The pompously announced "trial of the century" started with an unexpected shift in the prosecution performance. First, Carla Del Ponte displayed "new sensitivity" towards the Serbs, which rests on the accurate diagnosis of their political fear of the Hague. She invested extra effort to dissuade them regarding collective consequences that they could suffer, based on Milosevic's individual guilt for the genocide. Naturally, Carla Del Ponte refused the notion of collective guilt before, but she never had the chance to do it publicly, in direct broadcast. Eventually, she officially inscribed the Serbs among "Milosevic's victims", title previously reserved only for the members of other Yugoslavian nations.

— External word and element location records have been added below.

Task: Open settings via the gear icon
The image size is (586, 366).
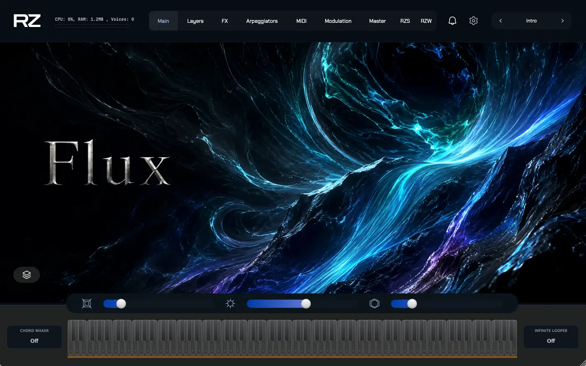Action: coord(474,21)
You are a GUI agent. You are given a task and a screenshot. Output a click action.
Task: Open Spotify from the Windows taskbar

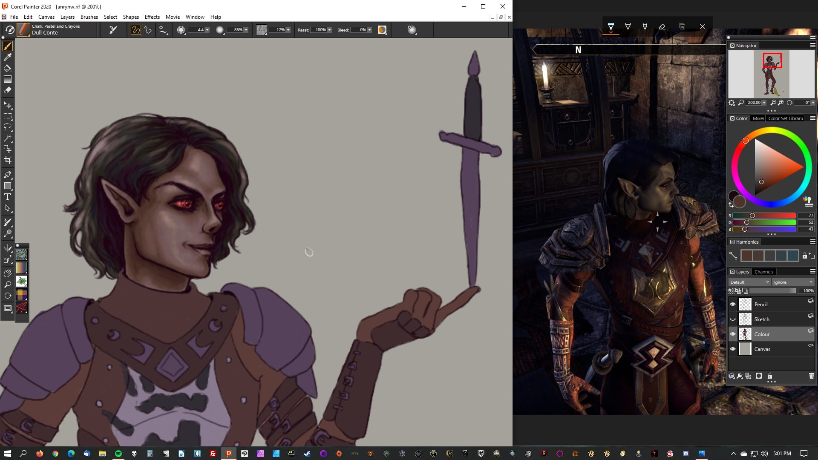(x=118, y=454)
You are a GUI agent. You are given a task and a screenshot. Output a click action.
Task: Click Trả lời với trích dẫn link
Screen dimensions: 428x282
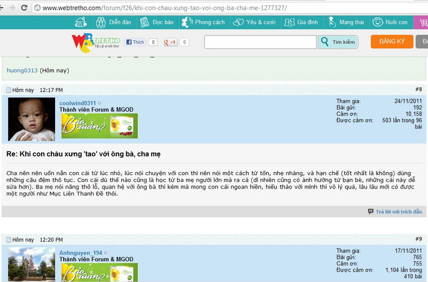(395, 211)
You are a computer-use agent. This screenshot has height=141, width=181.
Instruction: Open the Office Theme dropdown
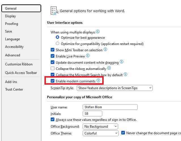pyautogui.click(x=100, y=133)
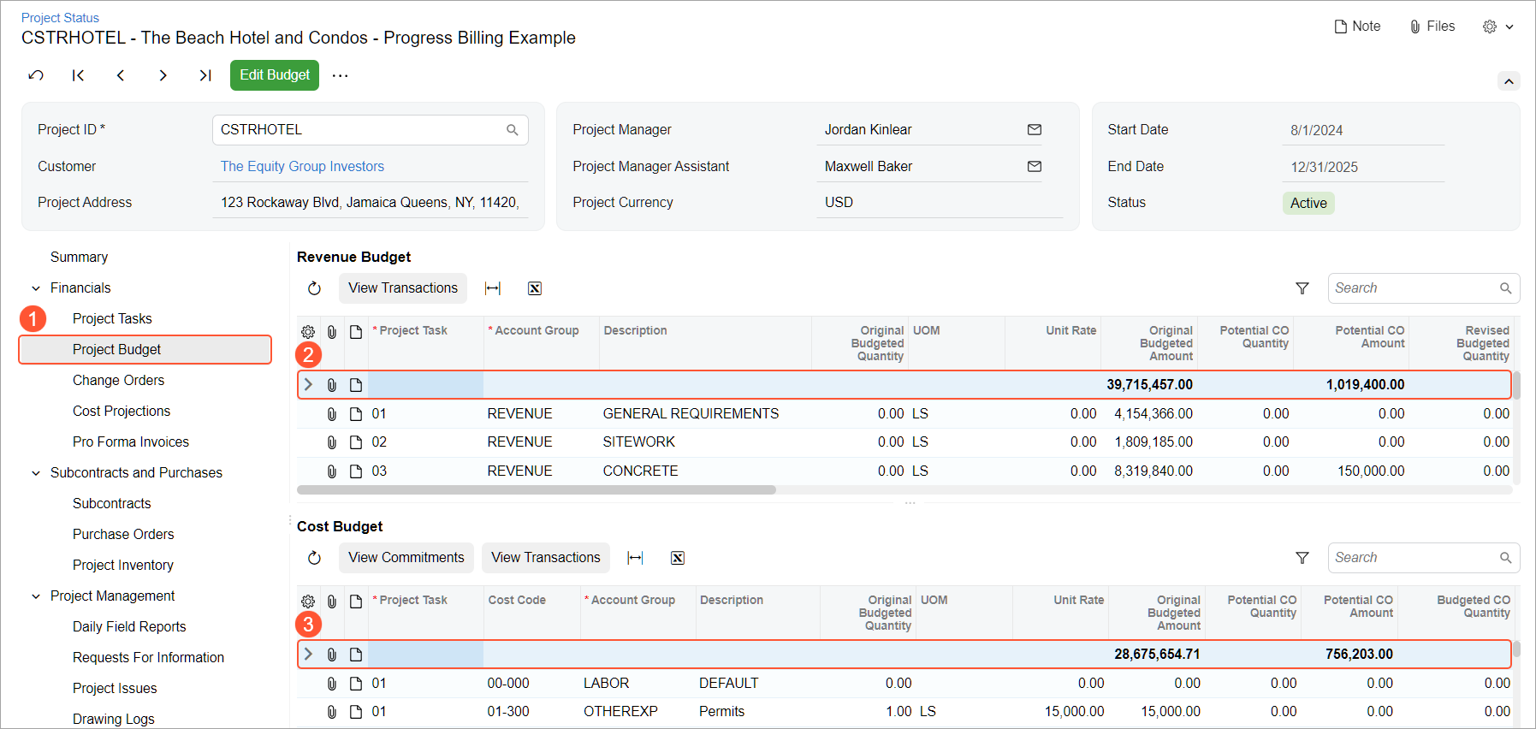This screenshot has width=1536, height=729.
Task: Open the Revenue Budget filter
Action: click(1302, 288)
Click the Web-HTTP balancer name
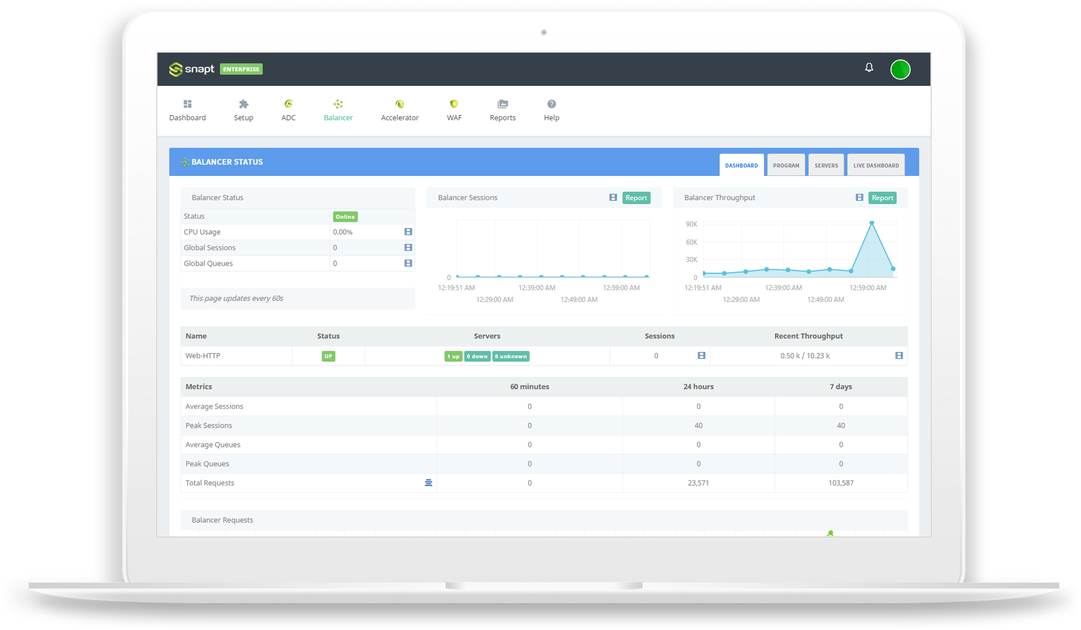The width and height of the screenshot is (1081, 630). (203, 356)
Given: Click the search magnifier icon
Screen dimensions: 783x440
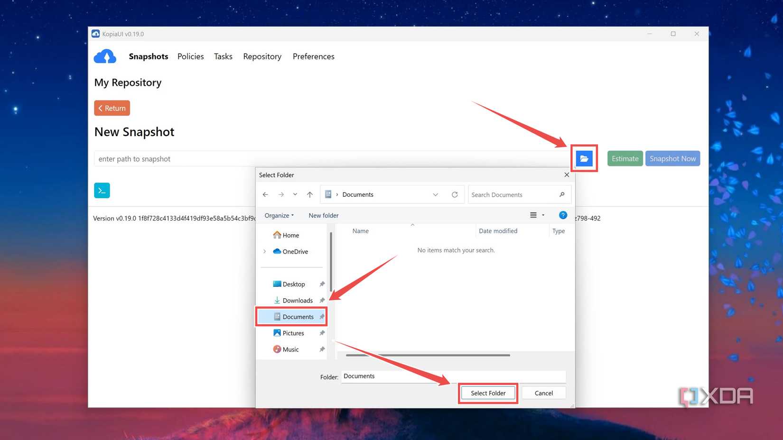Looking at the screenshot, I should (562, 194).
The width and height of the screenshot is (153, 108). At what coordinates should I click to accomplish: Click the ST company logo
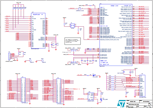point(121,104)
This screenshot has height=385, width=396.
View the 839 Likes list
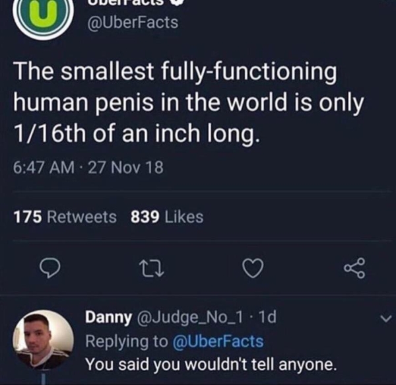[x=167, y=217]
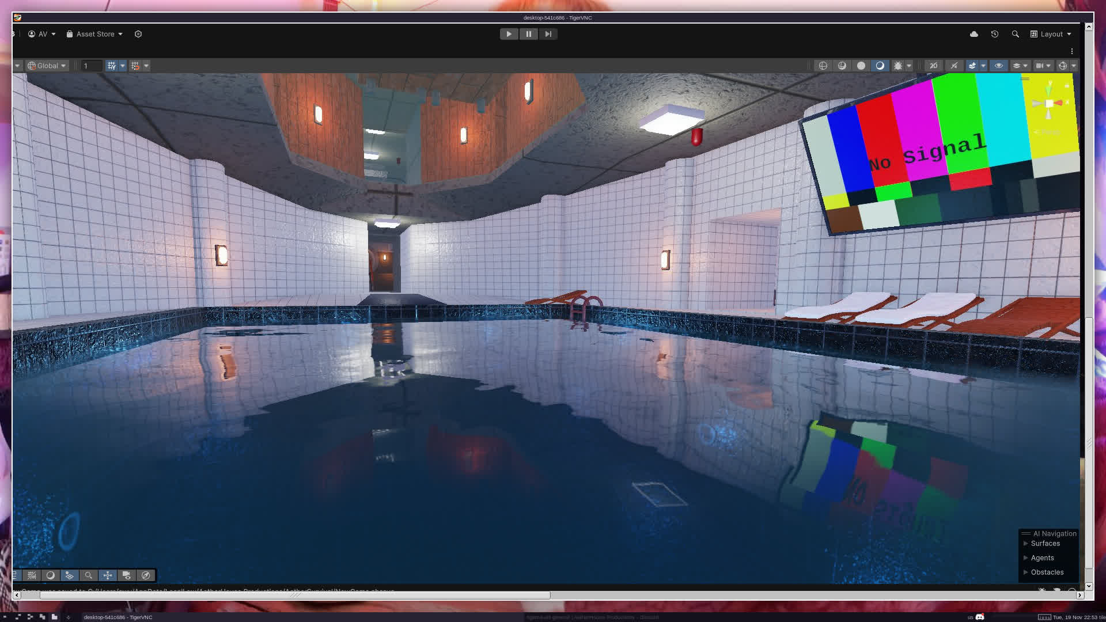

Even bigger surprise was the performance of her colleague from the Hague prosecution office, a Britain Geoffrey Nice, who firstly accused Slobodan Milosevic of having committed genocide, and immediately after this he mysteriously denied him the intention of committing the genocide, and then the intention of creating the great Serbia. This is all the more unusual, regarding the fact that the Hague is accusing Milosevic specifically of the crime of genocide, that is of the criminal plan to create "Greater Serbia" from the territories of the neighbouring republics, cleansed from non-Serbian inhabitants. In the Bosnian indictment against Slobodan Milosevic, the term criminal action comprises everything that all the Yugoslavian and Serbian state, political and military headquarters, have done since July 1991 to the end of 1995. Milosevic is held responsible for having disintegrated former Yugoslavia only with the intention of creating "Greater Serbia" from its debris, cleansed from other peoples.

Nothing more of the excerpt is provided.